I anticipated the book to be a bit of a let down after seeing the movie, but it really wasn't. They emphasize quite different aspects, and some parts of the movie were clearly made up with entertainment value in mind (people jumping motorcycles over fences for instance!). I can't blame the movie makers of course, because the compelling essence of this story is the daily slog of tunnelling set against the backdrop of the mind-numbing drudgery of incarceration. No movie could be long enough to get this point across, but the book allows one to build up a better picture of what captivity was like, particularly because it provides such incredible details. I was really struck by the ingenious ways the prisoners found to fake German uniforms and official passes, improvise tools, and build radios and other vital pieces of equipment. The book provides sufficient descriptions to allow you to get an impression of the main characters and camp layout, though I personally would have enjoyed a few photographs of the people involved (good and bad), though I realise these wouldn't have been easy to obtain.

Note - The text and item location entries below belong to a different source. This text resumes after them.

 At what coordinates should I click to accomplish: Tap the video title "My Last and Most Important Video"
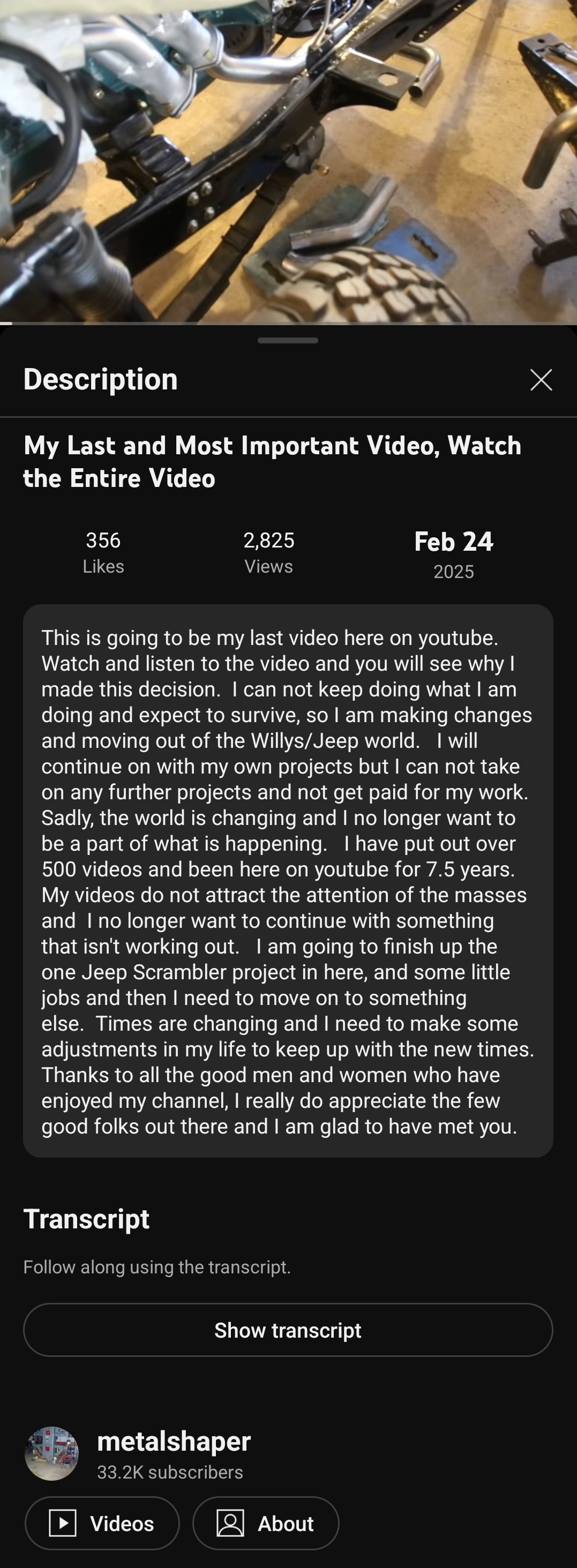click(272, 461)
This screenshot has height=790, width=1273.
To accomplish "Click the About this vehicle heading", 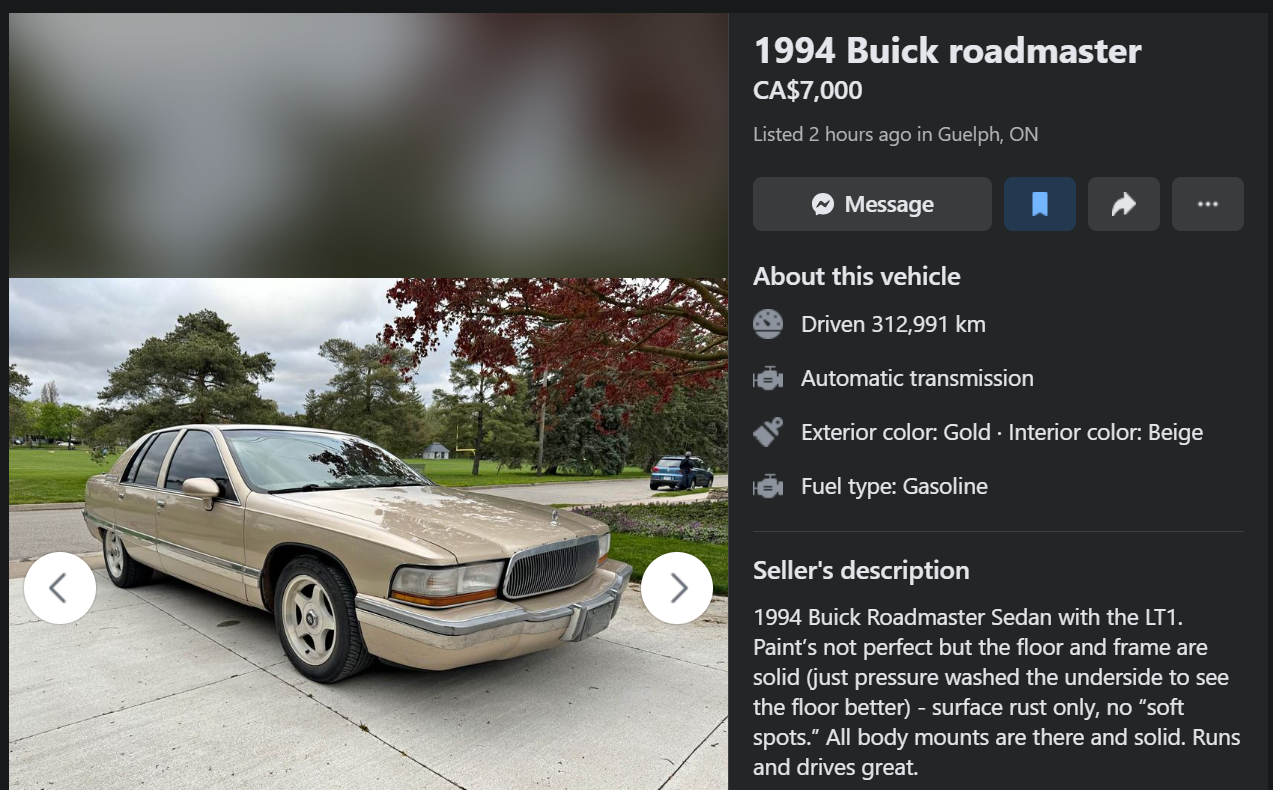I will [x=856, y=277].
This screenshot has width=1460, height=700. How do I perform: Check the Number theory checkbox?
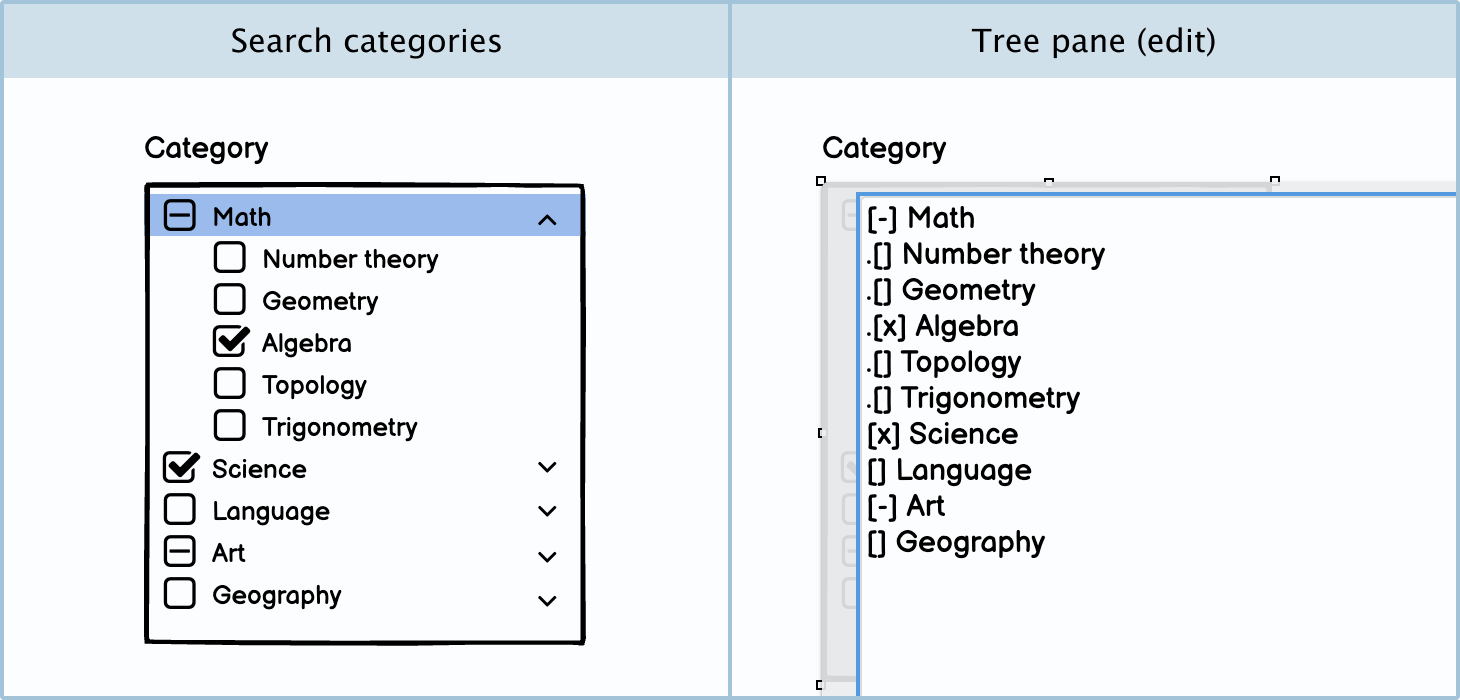click(x=230, y=258)
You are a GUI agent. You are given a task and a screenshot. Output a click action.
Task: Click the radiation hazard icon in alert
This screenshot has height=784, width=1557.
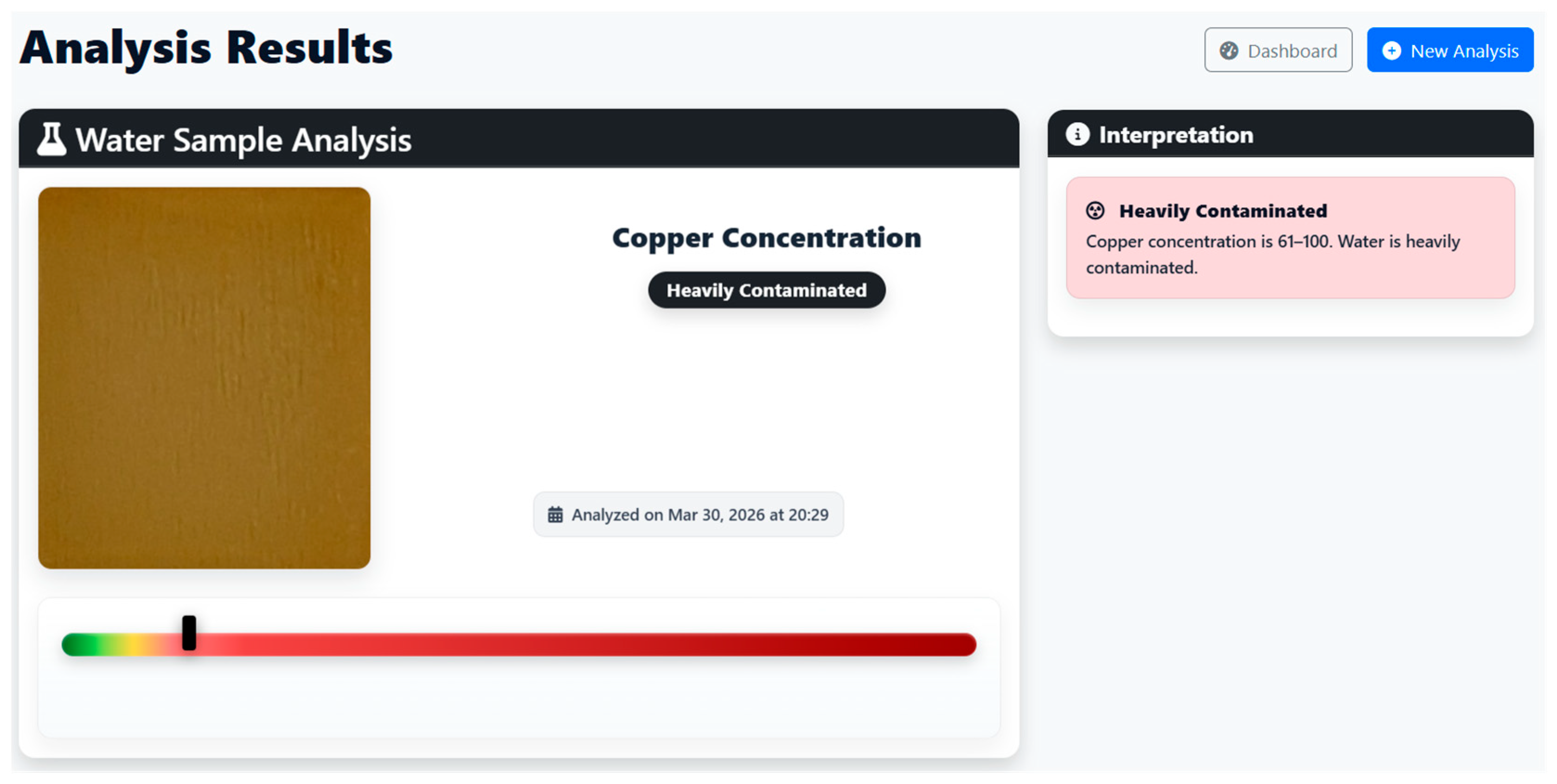[1095, 211]
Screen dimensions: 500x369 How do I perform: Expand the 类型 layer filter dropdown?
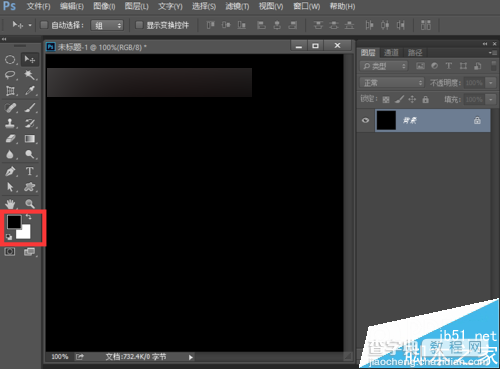click(384, 66)
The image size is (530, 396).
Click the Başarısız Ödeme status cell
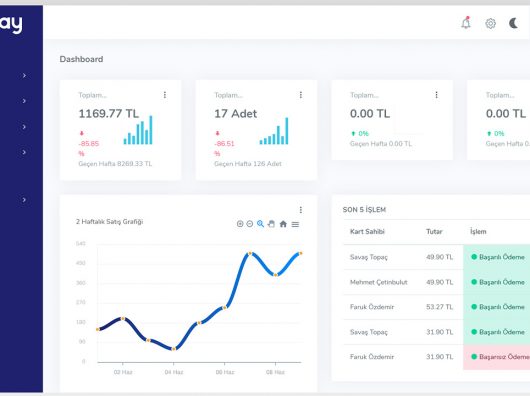pyautogui.click(x=497, y=357)
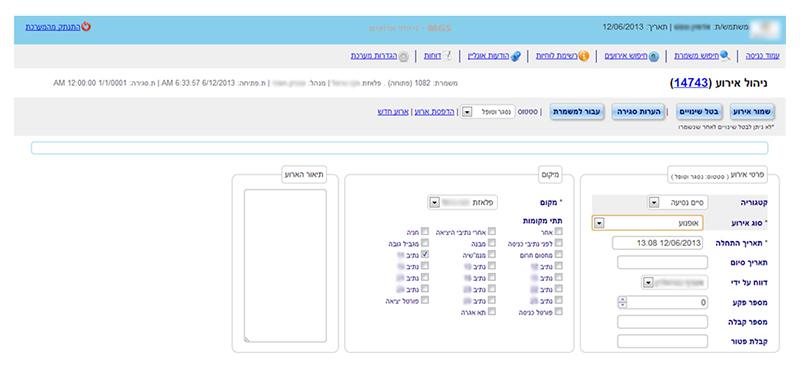
Task: Open event number 14743 link
Action: (690, 83)
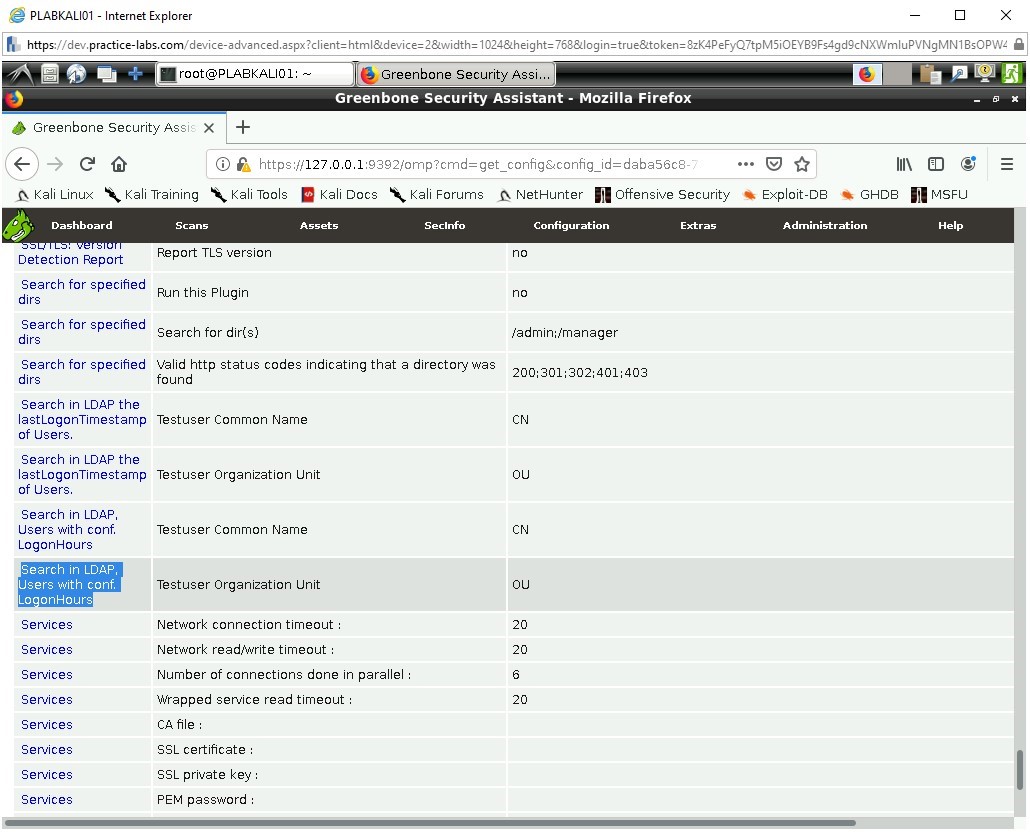Viewport: 1030px width, 833px height.
Task: Click the Greenbone logo in the navigation bar
Action: (x=18, y=225)
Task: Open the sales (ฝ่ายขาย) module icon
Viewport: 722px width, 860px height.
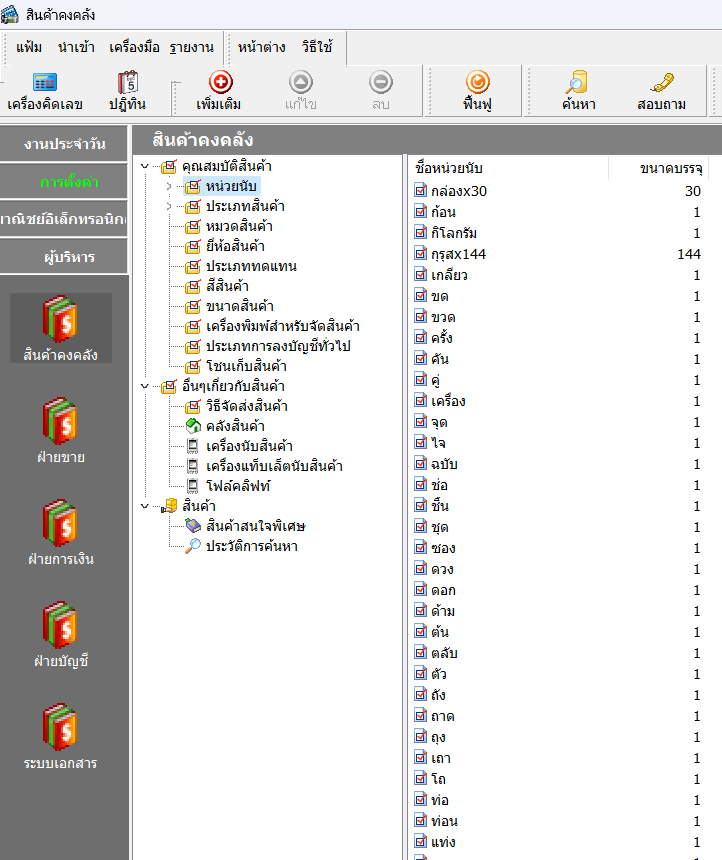Action: (x=59, y=420)
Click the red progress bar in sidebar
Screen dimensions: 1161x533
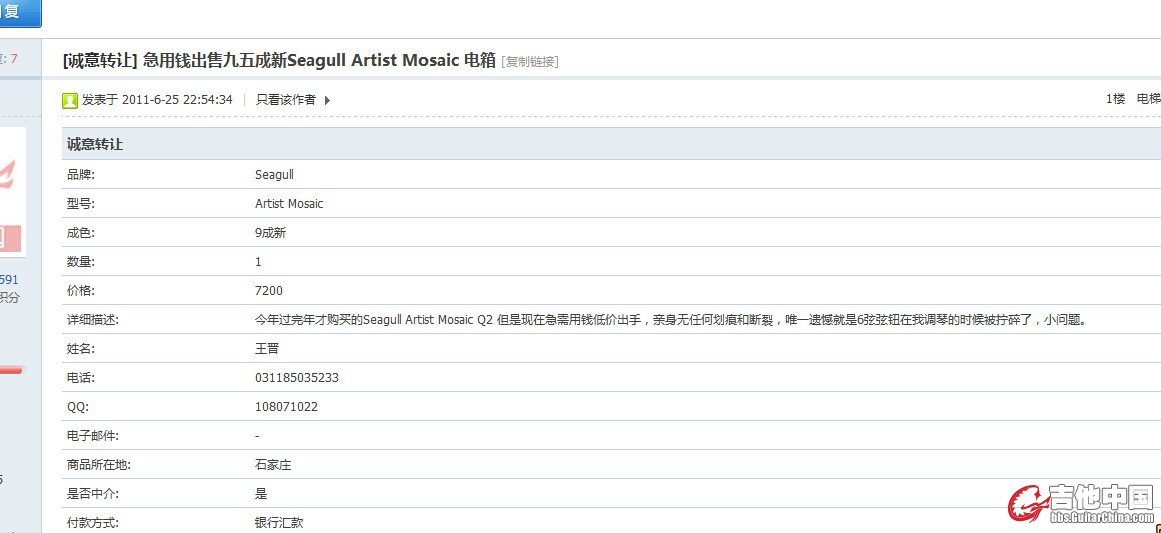(x=11, y=370)
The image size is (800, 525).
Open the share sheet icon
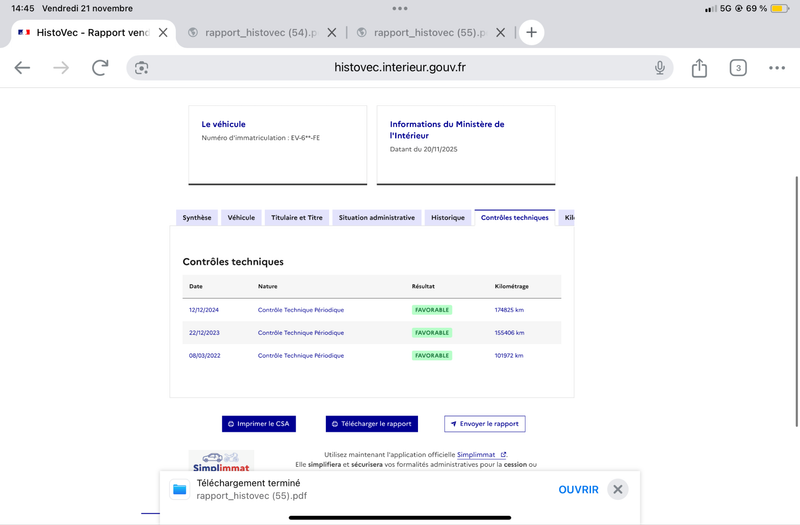coord(699,67)
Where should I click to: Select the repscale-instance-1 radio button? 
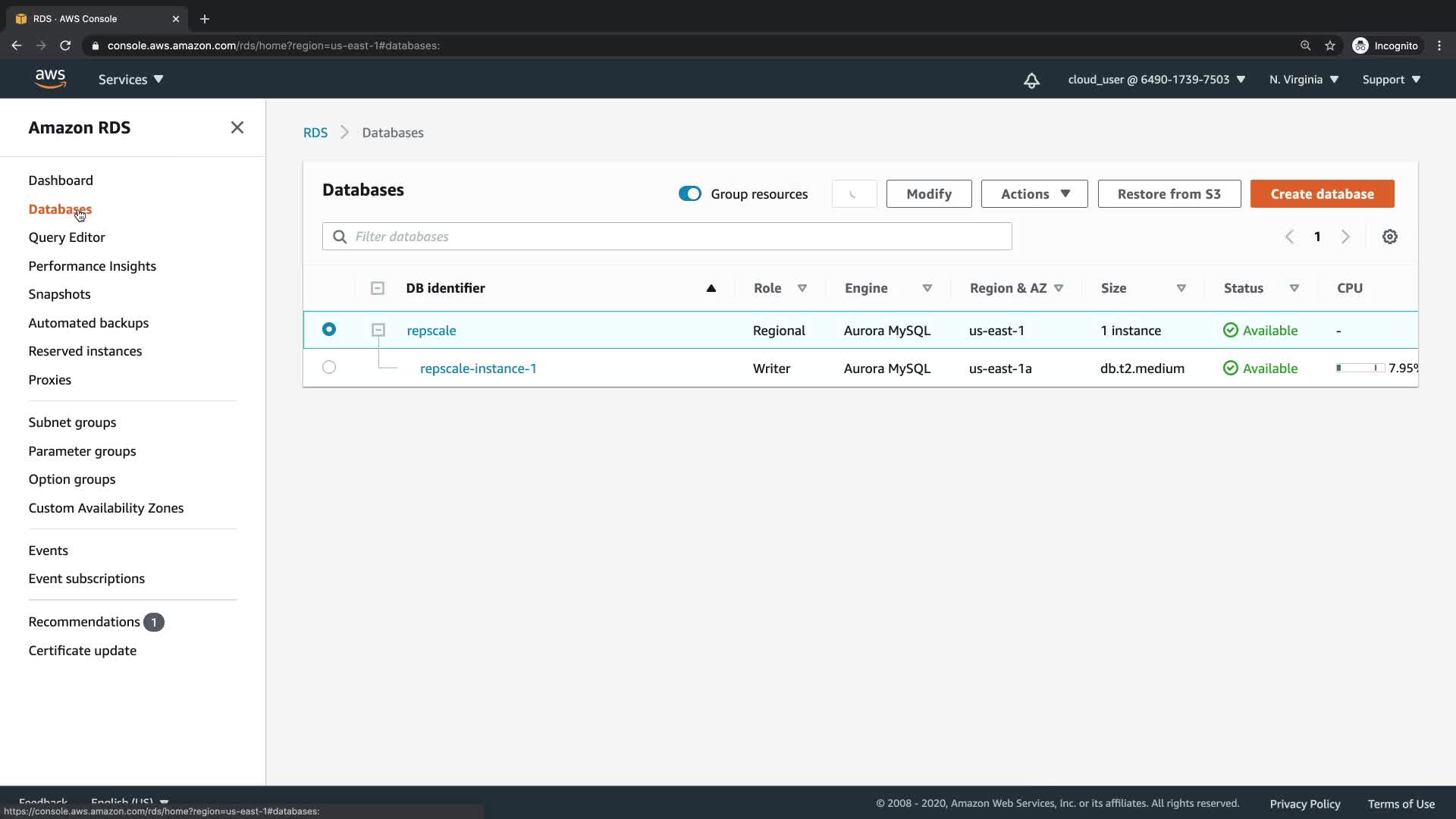point(329,367)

The author has a relatively dry style typical of a historian rather than a dramatist, and at times relates key events remarkably passionately. The book ratchets up the tension without having to try too hard however, and I could sense the tension that existed whenever the guards entered the barracks to check for tunnels. The depression that accompanies every uncovered tunnel jumps out of the page, as does the resolve to keep trying to escape without ever accepting captivity.